Mythical Budget Savings from Cutting TARP

The TARP news continues fast and furious. This afternoon’s installment involves the House’s financial regulation bill, officially known as H.R. 4173, the Wall Street Reform and Consumer Protection Act of 2009. That bill would make many changes to financial regulation, one of which – enhanced dissolution authority for financial firms that run into severe trouble – would cost about $10 billion over the next five years, according to the Congressional Budget Office.

In order to pay for those costs, the bill would reduce TARP authority by $20.8 billion. Consistent with previous scoring decisions, CBO estimates that this provision would result in budget savings of $10.4 billion (because CBO assumes, for scoring purposes, that each dollar of reduced TARP authority translates into 50 cents of reduced outlays; for more explanation, see this earlier post.)

Why is this important? Because the alleged savings are mythical.

Earlier today, Secretary Geithner predicted that the maximum draw on TARP would be $550 billion out of the $699 billion currently authorized. Reducing TARP authority from $699 billion to $678 billion, as the bill would do, would thus have no effect on spending or the deficit.

Under congressional budget rules, CBO is required to score the House bill relative to the budget baseline developed back in March. That was during the depths of the financial crisis so CBO assumed that all TARP authority would eventually be used. Happily, conditions have since improved, and that assumption is no longer realistic. But it is still used in congressional scoring.

The “savings” attributed to the House bill thus exist because the financial world has improved, not because the House bill is actually doing anything new to pay for its costs.

I hasten to add that this isn’t just my opinion. CBO itself highlights this issue in its cost estimate for the House bill, saying (in its more measured tones):

That reduction in spending relative to the March baseline might occur even in the absence of this legislation because financial conditions have improved considerably since March. Indeed, the Secretary of the Treasury noted in his December 9, 2009, letter to the Congress that “beyond these limited new commitments, we will not use remaining [TARP] funds unless necessary to respond to an immediate and substantial threat to the economy stemming from financial instability.” Thus, if CBO were to estimate the impact of the TARP provision in this legislation taking into account current financial conditions, the agency would not expect that the TARP’s ceiling on outstanding investment would be fully utilized.

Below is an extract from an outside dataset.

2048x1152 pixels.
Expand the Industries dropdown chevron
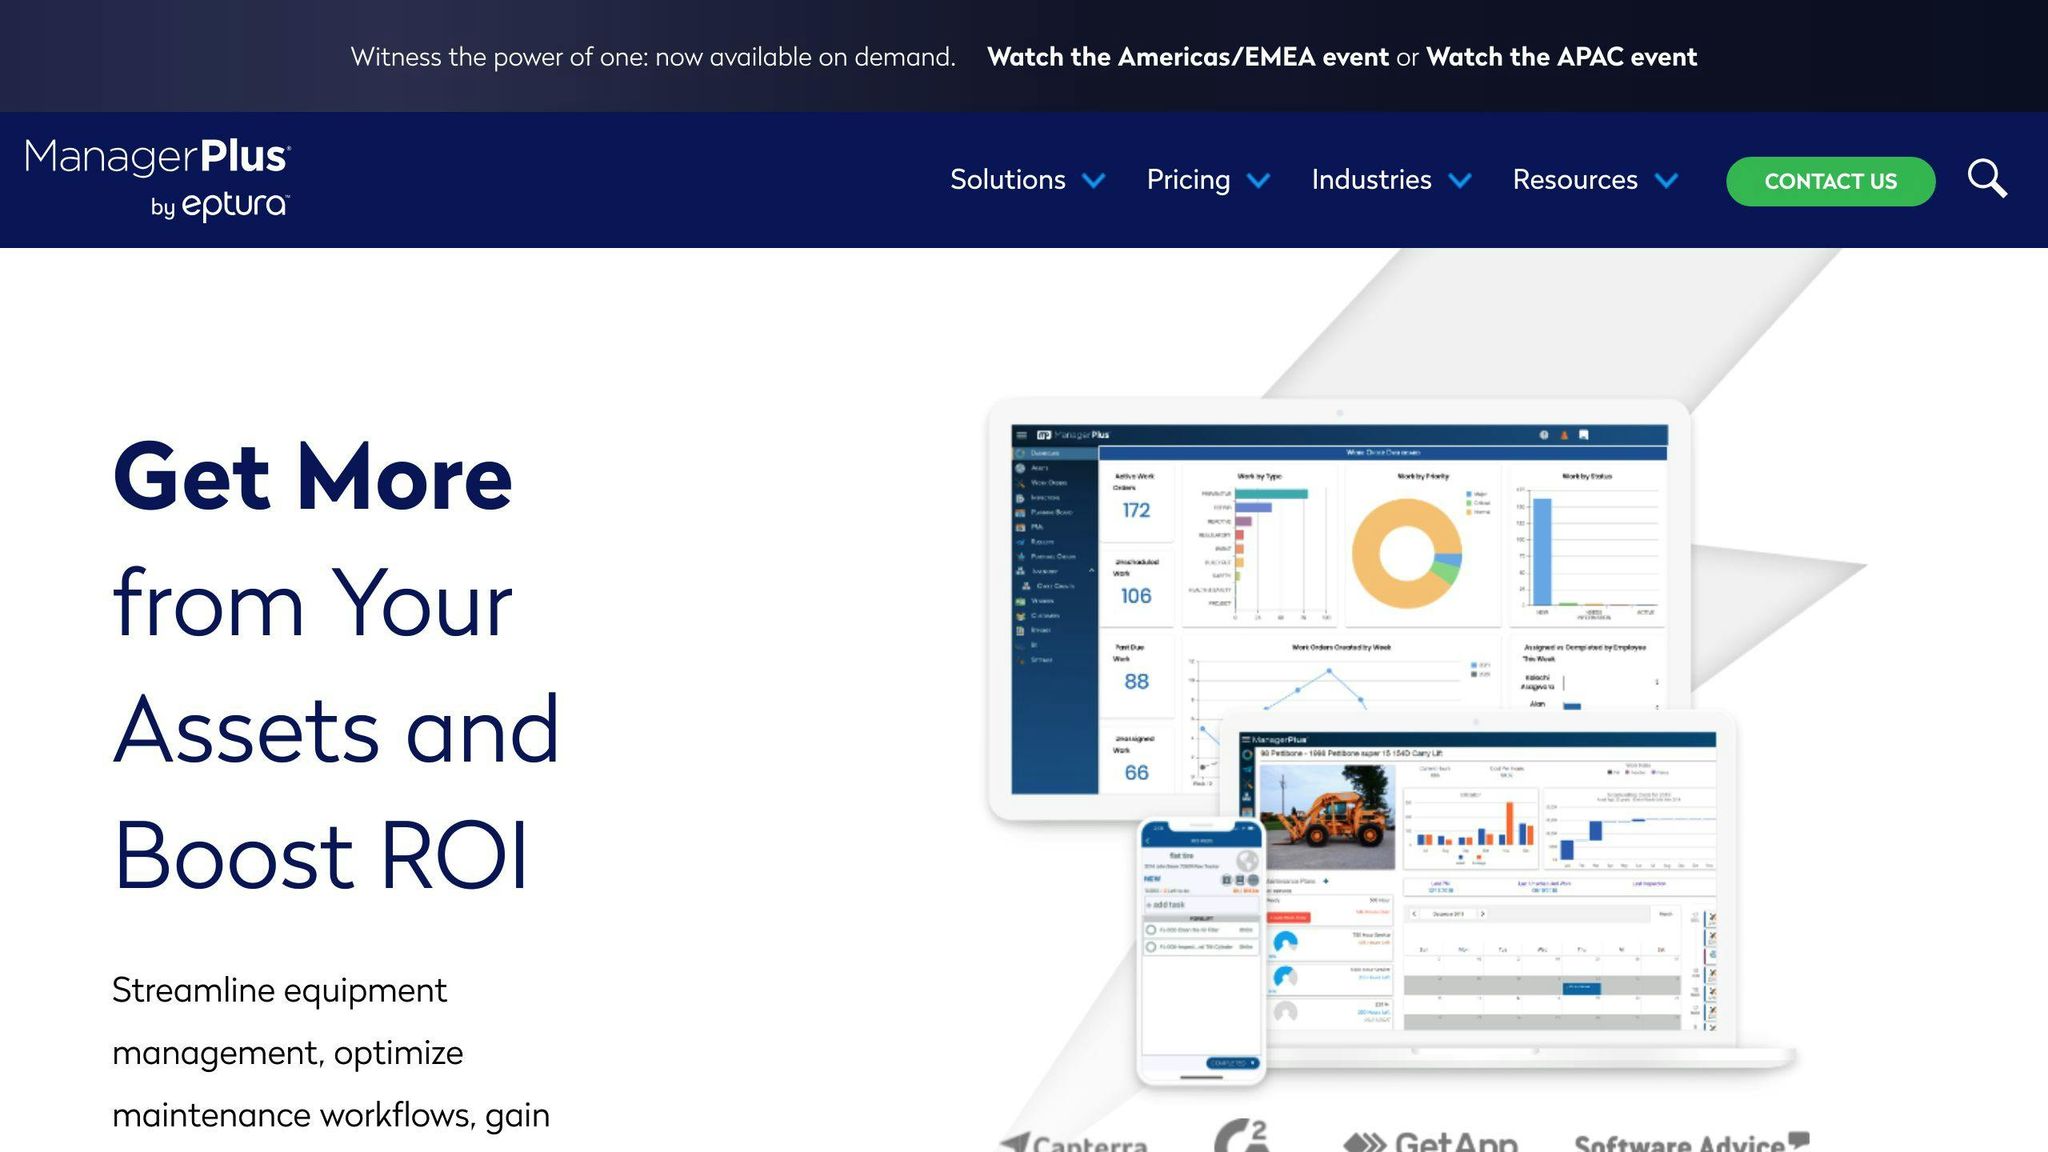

Therefore, the savings estimated relative to the budget resolution baseline may be attributable to the improvement in financial conditions rather than enactment of H.R. 4173. (emphasis added)

P.S. I should emphasize that there are good reasons for the current congressional budget rules. Developing legislation takes time, and it would be disruptive if CBO were constantly updating cost estimates to reflect changes in the economy. Fixing a baseline in March, however, does open up the possibility of budget game playing, particularly in budget categories that are volatile (TARP spending is one; royalties on oil and gas leases are another).  The hard question is when Congress should decide to deviate from the March baseline to reflect new realities.

9 thoughts on “Mythical Budget Savings from Cutting TARP”

  1. I think sticking with their baseline makes a lot of sense, so long as they provide, as they did here, a note of explanation. Though I would prefer if the language used was a bit more forward.